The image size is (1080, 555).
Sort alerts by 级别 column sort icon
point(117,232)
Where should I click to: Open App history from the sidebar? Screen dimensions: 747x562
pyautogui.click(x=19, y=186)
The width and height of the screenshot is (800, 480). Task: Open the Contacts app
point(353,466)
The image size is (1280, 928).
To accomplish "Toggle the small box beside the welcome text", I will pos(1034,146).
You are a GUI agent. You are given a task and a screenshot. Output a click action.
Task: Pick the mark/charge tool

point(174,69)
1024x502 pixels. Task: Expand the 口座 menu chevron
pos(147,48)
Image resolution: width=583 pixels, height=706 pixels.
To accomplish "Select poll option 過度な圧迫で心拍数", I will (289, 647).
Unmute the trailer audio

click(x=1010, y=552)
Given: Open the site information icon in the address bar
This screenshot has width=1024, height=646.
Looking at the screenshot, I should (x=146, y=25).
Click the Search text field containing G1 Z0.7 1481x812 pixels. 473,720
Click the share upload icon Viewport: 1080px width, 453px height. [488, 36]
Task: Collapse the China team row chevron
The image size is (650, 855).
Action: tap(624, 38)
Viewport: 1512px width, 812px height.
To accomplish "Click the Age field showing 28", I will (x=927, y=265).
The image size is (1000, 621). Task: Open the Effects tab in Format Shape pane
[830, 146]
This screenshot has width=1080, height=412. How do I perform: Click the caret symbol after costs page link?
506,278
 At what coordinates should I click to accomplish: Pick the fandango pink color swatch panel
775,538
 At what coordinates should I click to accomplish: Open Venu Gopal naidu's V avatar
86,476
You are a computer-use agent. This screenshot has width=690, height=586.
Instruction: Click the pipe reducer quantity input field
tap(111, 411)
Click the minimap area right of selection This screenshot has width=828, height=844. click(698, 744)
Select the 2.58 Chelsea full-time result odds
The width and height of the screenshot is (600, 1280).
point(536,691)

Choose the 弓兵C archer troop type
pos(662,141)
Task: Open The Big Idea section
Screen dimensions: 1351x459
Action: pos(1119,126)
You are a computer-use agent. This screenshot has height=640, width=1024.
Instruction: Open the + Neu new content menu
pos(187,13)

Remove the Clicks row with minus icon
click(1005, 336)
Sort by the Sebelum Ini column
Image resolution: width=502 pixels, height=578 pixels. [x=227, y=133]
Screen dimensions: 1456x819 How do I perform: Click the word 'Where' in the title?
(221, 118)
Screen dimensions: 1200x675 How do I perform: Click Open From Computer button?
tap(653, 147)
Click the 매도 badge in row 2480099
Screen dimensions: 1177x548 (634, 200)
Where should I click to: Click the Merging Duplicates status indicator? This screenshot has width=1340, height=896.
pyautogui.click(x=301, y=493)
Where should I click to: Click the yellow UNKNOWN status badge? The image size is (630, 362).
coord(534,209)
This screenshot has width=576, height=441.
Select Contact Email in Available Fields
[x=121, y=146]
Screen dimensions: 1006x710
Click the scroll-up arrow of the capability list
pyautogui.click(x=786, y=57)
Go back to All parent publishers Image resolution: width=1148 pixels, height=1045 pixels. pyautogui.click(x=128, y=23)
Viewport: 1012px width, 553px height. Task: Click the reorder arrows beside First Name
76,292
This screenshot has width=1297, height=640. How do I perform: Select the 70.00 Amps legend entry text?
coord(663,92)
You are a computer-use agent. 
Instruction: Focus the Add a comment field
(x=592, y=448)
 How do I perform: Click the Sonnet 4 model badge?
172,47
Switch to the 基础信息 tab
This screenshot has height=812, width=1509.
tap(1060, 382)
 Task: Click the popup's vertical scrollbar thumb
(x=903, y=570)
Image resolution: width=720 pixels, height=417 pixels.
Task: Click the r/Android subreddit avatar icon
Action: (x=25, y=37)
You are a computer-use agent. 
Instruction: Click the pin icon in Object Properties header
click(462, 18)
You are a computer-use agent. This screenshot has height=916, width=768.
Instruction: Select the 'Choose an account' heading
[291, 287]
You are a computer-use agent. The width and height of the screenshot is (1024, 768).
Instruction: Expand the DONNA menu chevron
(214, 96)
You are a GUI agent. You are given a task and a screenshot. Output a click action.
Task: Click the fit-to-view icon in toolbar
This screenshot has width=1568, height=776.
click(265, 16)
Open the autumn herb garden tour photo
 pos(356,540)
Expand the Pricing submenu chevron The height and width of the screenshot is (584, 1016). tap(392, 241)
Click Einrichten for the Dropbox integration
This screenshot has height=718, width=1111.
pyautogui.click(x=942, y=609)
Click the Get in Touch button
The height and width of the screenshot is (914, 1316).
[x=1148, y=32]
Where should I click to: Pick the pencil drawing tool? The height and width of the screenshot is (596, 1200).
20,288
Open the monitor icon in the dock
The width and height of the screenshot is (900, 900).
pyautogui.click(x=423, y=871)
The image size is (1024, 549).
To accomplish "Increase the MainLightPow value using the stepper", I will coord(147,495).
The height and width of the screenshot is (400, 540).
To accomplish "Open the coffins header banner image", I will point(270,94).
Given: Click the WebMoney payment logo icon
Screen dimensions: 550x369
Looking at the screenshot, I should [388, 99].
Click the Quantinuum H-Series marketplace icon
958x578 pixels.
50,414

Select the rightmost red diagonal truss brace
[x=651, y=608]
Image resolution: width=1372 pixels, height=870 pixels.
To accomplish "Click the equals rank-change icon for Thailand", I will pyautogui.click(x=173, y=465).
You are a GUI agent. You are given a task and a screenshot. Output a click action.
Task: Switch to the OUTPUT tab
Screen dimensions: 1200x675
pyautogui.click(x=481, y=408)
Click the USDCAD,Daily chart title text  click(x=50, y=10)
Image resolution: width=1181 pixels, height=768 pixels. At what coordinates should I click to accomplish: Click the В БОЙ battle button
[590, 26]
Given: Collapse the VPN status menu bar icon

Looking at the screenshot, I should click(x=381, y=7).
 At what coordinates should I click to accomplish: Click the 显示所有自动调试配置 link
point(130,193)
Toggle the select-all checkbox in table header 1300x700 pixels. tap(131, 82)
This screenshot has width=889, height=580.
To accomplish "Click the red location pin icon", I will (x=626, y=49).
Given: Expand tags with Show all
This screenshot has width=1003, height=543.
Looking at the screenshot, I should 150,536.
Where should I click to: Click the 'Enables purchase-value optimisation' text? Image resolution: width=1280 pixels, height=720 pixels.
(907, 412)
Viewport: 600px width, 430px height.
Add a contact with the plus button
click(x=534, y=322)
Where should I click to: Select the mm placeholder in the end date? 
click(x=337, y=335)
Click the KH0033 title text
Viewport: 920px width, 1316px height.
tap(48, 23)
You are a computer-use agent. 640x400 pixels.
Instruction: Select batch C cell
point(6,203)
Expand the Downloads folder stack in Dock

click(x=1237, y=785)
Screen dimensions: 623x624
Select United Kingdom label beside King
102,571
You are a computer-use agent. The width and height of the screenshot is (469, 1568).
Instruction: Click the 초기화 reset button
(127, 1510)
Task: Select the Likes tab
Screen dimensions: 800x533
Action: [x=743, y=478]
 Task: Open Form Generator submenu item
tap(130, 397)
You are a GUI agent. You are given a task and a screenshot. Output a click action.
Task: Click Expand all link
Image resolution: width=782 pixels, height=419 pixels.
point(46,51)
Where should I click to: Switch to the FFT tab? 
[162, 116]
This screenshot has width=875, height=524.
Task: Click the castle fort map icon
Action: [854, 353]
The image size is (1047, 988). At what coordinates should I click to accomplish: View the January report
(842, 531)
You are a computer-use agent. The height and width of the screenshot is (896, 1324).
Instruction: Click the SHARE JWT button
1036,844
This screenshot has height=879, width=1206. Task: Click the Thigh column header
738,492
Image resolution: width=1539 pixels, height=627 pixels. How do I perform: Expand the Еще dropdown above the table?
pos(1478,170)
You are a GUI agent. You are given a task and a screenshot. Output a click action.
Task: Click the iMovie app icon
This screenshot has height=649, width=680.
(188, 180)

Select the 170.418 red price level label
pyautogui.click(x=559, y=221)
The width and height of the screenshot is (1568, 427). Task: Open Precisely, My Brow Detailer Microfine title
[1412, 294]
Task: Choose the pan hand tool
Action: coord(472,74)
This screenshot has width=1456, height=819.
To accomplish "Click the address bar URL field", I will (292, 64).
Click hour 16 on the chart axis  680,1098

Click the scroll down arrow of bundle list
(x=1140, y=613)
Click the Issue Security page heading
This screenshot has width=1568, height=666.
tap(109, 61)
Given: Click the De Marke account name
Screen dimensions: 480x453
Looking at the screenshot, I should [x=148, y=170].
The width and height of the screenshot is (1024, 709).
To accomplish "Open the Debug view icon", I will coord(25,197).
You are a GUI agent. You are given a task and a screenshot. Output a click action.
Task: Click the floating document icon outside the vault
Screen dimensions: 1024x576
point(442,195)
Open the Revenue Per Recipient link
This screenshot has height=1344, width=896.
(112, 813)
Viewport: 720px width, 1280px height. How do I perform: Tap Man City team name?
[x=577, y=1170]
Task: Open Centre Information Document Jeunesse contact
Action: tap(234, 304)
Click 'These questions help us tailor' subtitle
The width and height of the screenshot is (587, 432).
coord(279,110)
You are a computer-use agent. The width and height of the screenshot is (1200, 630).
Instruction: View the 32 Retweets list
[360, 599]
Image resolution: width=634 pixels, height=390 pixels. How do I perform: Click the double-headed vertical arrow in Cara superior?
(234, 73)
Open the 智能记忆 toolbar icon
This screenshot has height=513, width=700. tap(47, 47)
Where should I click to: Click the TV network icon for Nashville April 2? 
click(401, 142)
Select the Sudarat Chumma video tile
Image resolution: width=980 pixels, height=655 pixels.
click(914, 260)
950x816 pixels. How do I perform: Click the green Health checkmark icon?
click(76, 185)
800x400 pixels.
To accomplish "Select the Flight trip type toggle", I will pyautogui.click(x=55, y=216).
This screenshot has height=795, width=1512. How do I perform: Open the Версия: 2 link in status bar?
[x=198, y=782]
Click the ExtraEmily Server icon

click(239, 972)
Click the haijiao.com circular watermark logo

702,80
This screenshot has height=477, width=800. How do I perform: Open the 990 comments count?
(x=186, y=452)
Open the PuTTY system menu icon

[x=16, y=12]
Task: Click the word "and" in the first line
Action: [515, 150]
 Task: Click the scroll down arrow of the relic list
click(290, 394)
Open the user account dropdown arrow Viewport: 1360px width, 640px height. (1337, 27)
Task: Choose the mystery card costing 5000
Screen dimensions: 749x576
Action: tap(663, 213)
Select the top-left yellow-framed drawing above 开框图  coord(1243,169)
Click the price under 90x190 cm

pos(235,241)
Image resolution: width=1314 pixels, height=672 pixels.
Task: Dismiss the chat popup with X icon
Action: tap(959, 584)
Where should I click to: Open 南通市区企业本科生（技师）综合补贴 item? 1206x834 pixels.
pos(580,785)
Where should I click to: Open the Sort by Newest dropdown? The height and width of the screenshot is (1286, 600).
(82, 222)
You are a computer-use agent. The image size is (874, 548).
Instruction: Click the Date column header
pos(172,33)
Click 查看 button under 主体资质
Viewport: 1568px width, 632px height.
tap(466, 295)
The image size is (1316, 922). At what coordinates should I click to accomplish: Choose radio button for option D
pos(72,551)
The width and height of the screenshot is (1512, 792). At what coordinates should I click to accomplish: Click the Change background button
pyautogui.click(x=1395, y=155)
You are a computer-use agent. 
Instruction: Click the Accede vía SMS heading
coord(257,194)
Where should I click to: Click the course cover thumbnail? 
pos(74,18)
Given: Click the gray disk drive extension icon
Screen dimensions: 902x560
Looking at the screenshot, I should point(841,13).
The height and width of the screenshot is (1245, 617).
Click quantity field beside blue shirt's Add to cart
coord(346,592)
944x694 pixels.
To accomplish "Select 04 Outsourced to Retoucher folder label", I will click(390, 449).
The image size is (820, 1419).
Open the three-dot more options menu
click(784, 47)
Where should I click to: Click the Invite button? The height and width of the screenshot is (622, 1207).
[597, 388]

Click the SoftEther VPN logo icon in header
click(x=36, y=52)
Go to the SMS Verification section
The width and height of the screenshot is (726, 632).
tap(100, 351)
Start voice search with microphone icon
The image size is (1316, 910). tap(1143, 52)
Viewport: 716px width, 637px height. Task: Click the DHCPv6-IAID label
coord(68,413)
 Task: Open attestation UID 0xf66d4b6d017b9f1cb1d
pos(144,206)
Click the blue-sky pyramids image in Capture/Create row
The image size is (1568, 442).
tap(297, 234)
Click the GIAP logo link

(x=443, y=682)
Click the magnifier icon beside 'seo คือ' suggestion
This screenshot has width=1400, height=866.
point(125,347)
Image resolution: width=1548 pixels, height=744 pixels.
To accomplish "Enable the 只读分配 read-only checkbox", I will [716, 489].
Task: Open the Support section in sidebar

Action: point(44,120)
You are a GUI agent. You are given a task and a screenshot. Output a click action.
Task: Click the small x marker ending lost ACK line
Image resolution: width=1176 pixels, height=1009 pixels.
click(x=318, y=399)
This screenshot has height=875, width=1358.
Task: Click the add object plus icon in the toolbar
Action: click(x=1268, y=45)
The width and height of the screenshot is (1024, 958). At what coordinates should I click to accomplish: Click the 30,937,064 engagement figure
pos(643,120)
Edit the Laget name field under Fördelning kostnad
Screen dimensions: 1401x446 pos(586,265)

· · · · · · ·

▸ WORK TO COMPLETE
Give only the lines from the one holding "is (469, 1568)." through the one holding "Task: Click Expand all link", each restated exactly as it appears above.

▸ RESULT OF THE TASK
You are a computer-use agent. The width and height of the screenshot is (469, 1568).
Instruction: Click the 초기화 reset button
(127, 1510)
Task: Select the Likes tab
Screen dimensions: 800x533
Action: [x=743, y=478]
 Task: Open Form Generator submenu item
tap(130, 397)
You are a GUI agent. You are given a task and a screenshot. Output a click action.
Task: Click Expand all link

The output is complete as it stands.